# WHAT TO WORK ON
Reproduce all of the data below line for line, with no changes.

# INFORMATION PROVIDED
(begin)

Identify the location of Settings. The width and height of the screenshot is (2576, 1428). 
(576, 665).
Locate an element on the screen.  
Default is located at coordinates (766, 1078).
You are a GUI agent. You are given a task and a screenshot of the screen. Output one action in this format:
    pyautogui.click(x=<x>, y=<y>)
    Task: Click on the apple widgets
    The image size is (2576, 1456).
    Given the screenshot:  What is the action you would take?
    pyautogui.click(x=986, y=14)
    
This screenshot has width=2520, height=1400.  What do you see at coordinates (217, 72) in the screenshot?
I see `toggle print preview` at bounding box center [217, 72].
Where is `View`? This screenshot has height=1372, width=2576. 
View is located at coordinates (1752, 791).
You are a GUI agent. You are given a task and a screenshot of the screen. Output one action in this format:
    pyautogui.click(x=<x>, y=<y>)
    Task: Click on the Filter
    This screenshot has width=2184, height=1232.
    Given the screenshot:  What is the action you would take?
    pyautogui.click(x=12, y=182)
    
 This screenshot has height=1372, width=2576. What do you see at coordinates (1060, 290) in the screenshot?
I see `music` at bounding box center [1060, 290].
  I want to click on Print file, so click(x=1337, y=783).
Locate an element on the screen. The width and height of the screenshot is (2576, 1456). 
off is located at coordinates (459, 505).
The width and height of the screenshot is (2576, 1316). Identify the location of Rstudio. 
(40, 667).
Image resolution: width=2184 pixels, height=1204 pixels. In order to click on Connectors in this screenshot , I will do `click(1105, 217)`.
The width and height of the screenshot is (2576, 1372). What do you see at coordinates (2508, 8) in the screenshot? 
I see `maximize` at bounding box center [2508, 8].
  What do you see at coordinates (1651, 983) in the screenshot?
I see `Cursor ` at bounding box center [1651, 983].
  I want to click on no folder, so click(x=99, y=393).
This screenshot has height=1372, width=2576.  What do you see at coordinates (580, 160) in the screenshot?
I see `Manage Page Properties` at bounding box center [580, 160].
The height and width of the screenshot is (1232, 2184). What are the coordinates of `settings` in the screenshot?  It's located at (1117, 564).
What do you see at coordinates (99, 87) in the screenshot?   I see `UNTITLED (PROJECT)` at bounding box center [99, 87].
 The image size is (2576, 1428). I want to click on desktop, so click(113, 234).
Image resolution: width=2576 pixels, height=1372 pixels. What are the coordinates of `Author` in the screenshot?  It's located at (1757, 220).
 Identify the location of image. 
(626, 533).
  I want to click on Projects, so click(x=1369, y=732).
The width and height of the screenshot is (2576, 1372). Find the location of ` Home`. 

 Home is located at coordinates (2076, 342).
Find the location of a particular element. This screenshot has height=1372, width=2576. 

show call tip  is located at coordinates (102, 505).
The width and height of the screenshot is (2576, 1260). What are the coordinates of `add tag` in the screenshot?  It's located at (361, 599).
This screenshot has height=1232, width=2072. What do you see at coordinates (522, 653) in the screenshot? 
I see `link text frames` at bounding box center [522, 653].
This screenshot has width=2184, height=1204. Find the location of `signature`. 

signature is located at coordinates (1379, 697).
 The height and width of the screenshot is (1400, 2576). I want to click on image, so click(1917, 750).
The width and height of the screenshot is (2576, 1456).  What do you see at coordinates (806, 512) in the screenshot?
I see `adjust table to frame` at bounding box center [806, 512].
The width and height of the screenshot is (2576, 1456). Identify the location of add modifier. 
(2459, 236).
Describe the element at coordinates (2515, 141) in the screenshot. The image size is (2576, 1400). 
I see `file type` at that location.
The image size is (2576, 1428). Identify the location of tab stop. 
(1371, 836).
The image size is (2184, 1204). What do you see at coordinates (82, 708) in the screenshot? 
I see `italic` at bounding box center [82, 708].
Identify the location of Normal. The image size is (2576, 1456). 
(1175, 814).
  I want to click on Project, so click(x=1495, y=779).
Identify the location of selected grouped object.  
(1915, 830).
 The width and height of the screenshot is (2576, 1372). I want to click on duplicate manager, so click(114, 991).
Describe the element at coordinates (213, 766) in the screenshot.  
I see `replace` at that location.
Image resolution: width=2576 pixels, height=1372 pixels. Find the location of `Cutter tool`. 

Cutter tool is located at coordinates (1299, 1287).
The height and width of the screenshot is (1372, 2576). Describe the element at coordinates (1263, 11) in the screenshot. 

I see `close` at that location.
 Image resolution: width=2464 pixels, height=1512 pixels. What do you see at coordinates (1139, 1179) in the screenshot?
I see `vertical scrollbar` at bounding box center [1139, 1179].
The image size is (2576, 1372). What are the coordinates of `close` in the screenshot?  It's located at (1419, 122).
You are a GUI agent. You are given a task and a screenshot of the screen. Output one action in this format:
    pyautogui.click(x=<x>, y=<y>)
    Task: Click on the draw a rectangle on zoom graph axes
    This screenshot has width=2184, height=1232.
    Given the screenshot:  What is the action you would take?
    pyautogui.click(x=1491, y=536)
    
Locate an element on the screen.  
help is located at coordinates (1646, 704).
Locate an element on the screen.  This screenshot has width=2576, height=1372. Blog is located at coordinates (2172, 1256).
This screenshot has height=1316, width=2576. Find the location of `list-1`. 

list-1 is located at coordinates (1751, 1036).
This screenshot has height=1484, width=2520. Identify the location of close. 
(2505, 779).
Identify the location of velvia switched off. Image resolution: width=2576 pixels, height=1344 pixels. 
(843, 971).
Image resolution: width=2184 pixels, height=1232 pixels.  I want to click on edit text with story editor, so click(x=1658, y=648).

(end)

# TASK OUTPUT
Identify the location of Settings. The width and height of the screenshot is (2576, 1428). 
(576, 665).
Locate an element on the screen.  
Default is located at coordinates (766, 1078).
You are a GUI agent. You are given a task and a screenshot of the screen. Output one action in this format:
    pyautogui.click(x=<x>, y=<y>)
    Task: Click on the apple widgets
    The image size is (2576, 1456).
    Given the screenshot:  What is the action you would take?
    pyautogui.click(x=986, y=14)
    
This screenshot has width=2520, height=1400.  What do you see at coordinates (217, 72) in the screenshot?
I see `toggle print preview` at bounding box center [217, 72].
Where is `View`? This screenshot has height=1372, width=2576. 
View is located at coordinates (1752, 791).
You are a GUI agent. You are given a task and a screenshot of the screen. Output one action in this format:
    pyautogui.click(x=<x>, y=<y>)
    Task: Click on the Filter
    This screenshot has width=2184, height=1232.
    Given the screenshot:  What is the action you would take?
    pyautogui.click(x=12, y=182)
    
 This screenshot has height=1372, width=2576. What do you see at coordinates (1060, 290) in the screenshot?
I see `music` at bounding box center [1060, 290].
  I want to click on Print file, so click(x=1337, y=783).
Locate an element on the screen. The width and height of the screenshot is (2576, 1456). 
off is located at coordinates (459, 505).
The width and height of the screenshot is (2576, 1316). Identify the location of Rstudio. 
(40, 667).
Image resolution: width=2184 pixels, height=1204 pixels. In order to click on Connectors in this screenshot , I will do `click(1105, 217)`.
The width and height of the screenshot is (2576, 1372). What do you see at coordinates (2508, 8) in the screenshot? 
I see `maximize` at bounding box center [2508, 8].
  What do you see at coordinates (1651, 983) in the screenshot?
I see `Cursor ` at bounding box center [1651, 983].
  I want to click on no folder, so click(x=99, y=393).
This screenshot has height=1372, width=2576.  What do you see at coordinates (580, 160) in the screenshot?
I see `Manage Page Properties` at bounding box center [580, 160].
The height and width of the screenshot is (1232, 2184). What are the coordinates of `settings` in the screenshot?  It's located at (1117, 564).
What do you see at coordinates (99, 87) in the screenshot?   I see `UNTITLED (PROJECT)` at bounding box center [99, 87].
 The image size is (2576, 1428). I want to click on desktop, so click(113, 234).
Image resolution: width=2576 pixels, height=1372 pixels. What are the coordinates of `Author` in the screenshot?  It's located at (1757, 220).
 Identify the location of image. 
(626, 533).
  I want to click on Projects, so click(x=1369, y=732).
The width and height of the screenshot is (2576, 1372). Find the location of ` Home`. 

 Home is located at coordinates (2076, 342).
Find the location of a particular element. This screenshot has height=1372, width=2576. 

show call tip  is located at coordinates (102, 505).
The width and height of the screenshot is (2576, 1260). What are the coordinates of `add tag` in the screenshot?  It's located at (361, 599).
This screenshot has height=1232, width=2072. What do you see at coordinates (522, 653) in the screenshot? 
I see `link text frames` at bounding box center [522, 653].
This screenshot has width=2184, height=1204. Find the location of `signature`. 

signature is located at coordinates (1379, 697).
 The height and width of the screenshot is (1400, 2576). I want to click on image, so click(1917, 750).
The width and height of the screenshot is (2576, 1456).  What do you see at coordinates (806, 512) in the screenshot?
I see `adjust table to frame` at bounding box center [806, 512].
The width and height of the screenshot is (2576, 1456). Identify the location of add modifier. 
(2459, 236).
Describe the element at coordinates (2515, 141) in the screenshot. The image size is (2576, 1400). 
I see `file type` at that location.
The image size is (2576, 1428). Identify the location of tab stop. 
(1371, 836).
The image size is (2184, 1204). What do you see at coordinates (82, 708) in the screenshot? 
I see `italic` at bounding box center [82, 708].
Identify the location of Normal. The image size is (2576, 1456). 
(1175, 814).
  I want to click on Project, so click(x=1495, y=779).
Identify the location of selected grouped object.  
(1915, 830).
 The width and height of the screenshot is (2576, 1372). I want to click on duplicate manager, so click(114, 991).
Describe the element at coordinates (213, 766) in the screenshot.  
I see `replace` at that location.
Image resolution: width=2576 pixels, height=1372 pixels. Find the location of `Cutter tool`. 

Cutter tool is located at coordinates (1299, 1287).
The height and width of the screenshot is (1372, 2576). Describe the element at coordinates (1263, 11) in the screenshot. 

I see `close` at that location.
 Image resolution: width=2464 pixels, height=1512 pixels. What do you see at coordinates (1139, 1179) in the screenshot?
I see `vertical scrollbar` at bounding box center [1139, 1179].
The image size is (2576, 1372). What are the coordinates of `close` in the screenshot?  It's located at (1419, 122).
You are a GUI agent. You are given a task and a screenshot of the screen. Output one action in this format:
    pyautogui.click(x=<x>, y=<y>)
    Task: Click on the draw a rectangle on zoom graph axes
    This screenshot has width=2184, height=1232.
    Given the screenshot:  What is the action you would take?
    pyautogui.click(x=1491, y=536)
    
Locate an element on the screen.  
help is located at coordinates (1646, 704).
Locate an element on the screen.  This screenshot has width=2576, height=1372. Blog is located at coordinates (2172, 1256).
This screenshot has height=1316, width=2576. Find the location of `list-1`. 

list-1 is located at coordinates (1751, 1036).
This screenshot has height=1484, width=2520. Identify the location of close. 
(2505, 779).
Identify the location of velvia switched off. Image resolution: width=2576 pixels, height=1344 pixels. 
(843, 971).
Image resolution: width=2184 pixels, height=1232 pixels.  I want to click on edit text with story editor, so click(x=1658, y=648).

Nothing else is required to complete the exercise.